Supreme Court Ruling on DAMA: Hospitals Cannot Abandon Critical Patients

In a landmark medico-legal judgment that will fundamentally change how intensive care units operate across India, the Supreme Court has come down heavily on the routine hospital practice of issuing “Discharge Against Medical Advice” (DAMA) or “Leaving Against Medical Advice” (LAMA) forms to critical patients.

The Misuse of DAMA Forms

A division bench comprising Justices J.B. Pardiwala and K.V. Viswanathan observed that DAMA forms are frequently and inappropriately misused when patients are on life-support systems (such as ventilators) and families choose to take them home because doctors indicate that further curative treatment is futile.

The Court strictly noted that simply handing over a DAMA form and washing their hands of the situation risks amounting to an “abdication of medical responsibility.” The bench stressed that the end of curative care should never mean the end of medical responsibility toward the patient.

From Abandonment to End-of-Life (EOL) Care

Clarifying the passive euthanasia guidelines originally laid down in the 2018 Common Cause verdict, the Supreme Court ruled that withdrawing or withholding life-sustaining treatment must never result in the abandonment of the patient.

### What this exercise asks:
A – In the DAMA ruling article, which justices made up the division bench?
B – Reproduce the stretch of the DAMA ruling article from "The Misuse of" through "treatment is futile.".
C – Write the next part of the DAMA ruling article, picking up after its last sentence.
The rows that come next are separate from the DAMA ruling article.

Screenshot grounding data

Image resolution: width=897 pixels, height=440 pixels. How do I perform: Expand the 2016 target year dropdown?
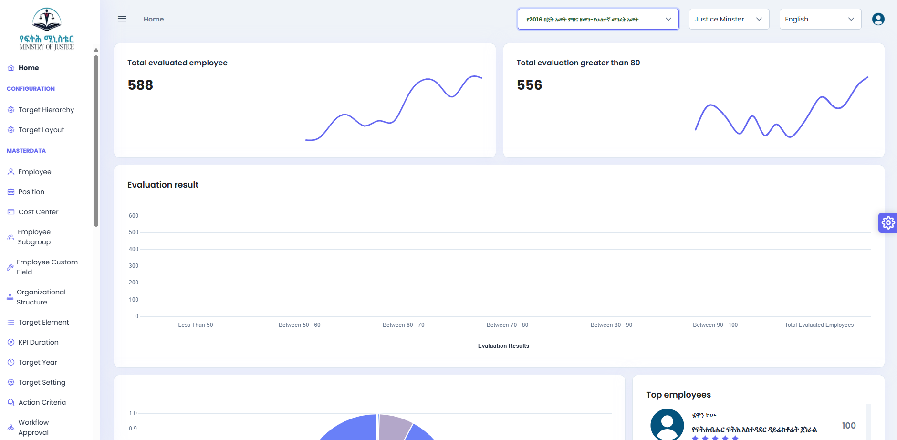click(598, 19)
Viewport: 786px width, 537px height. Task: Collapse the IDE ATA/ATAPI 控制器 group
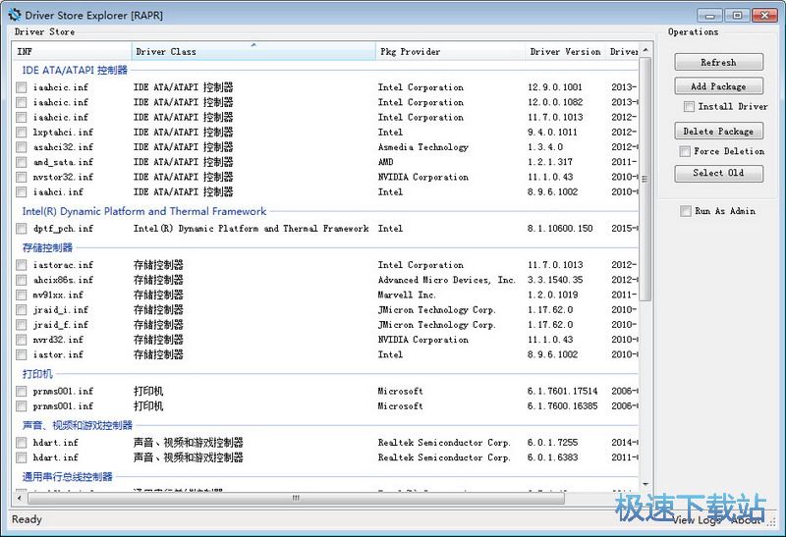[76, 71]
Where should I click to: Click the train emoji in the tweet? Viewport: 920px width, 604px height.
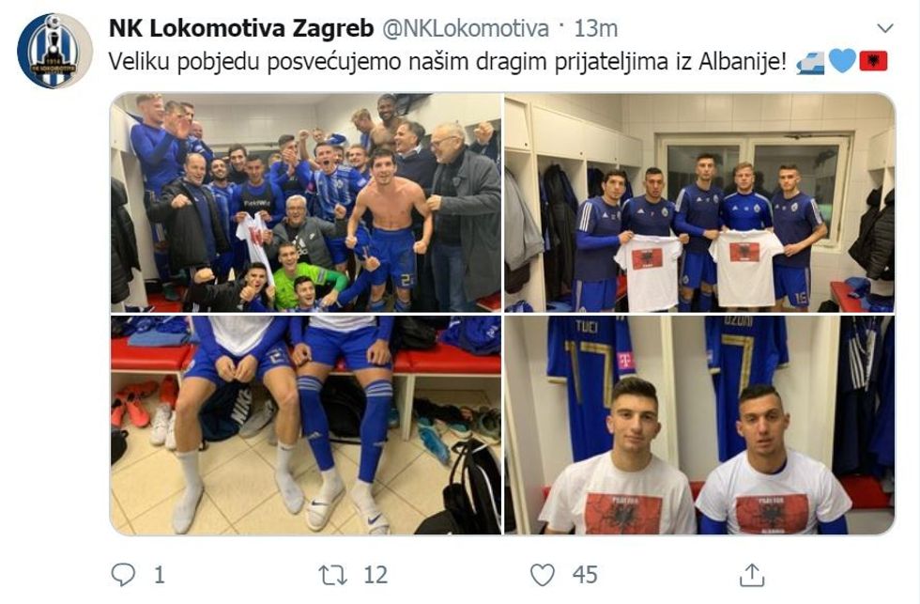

### Task responses:
A – Justices J.B. Pardiwala and K.V. Viswanathan made up the division bench.

B –
The Misuse of DAMA Forms

A division bench comprising Justices J.B. Pardiwala and K.V. Viswanathan observed that DAMA forms are frequently and inappropriately misused when patients are on life-support systems (such as ventilators) and families choose to take them home because doctors indicate that further curative treatment is futile.

C –
Instead of a sudden, unstructured DAMA discharge, the decision to stop curative care must immediately trigger a transition to a “carefully structured and medically supervised palliative and end-of-life (EOL) care plan.”

What This Means for Hospitals and Doctors

The bench mandated that even when a family decides to take a terminal patient home, doctors maintain a continuing duty of care. A proper EOL plan focusing heavily on pain relief, symptom control, and preserving the patient’s dignity must be prescribed at the time of discharge. This ensures the patient is not deprived of structured medical support during their most vulnerable and final phase of life.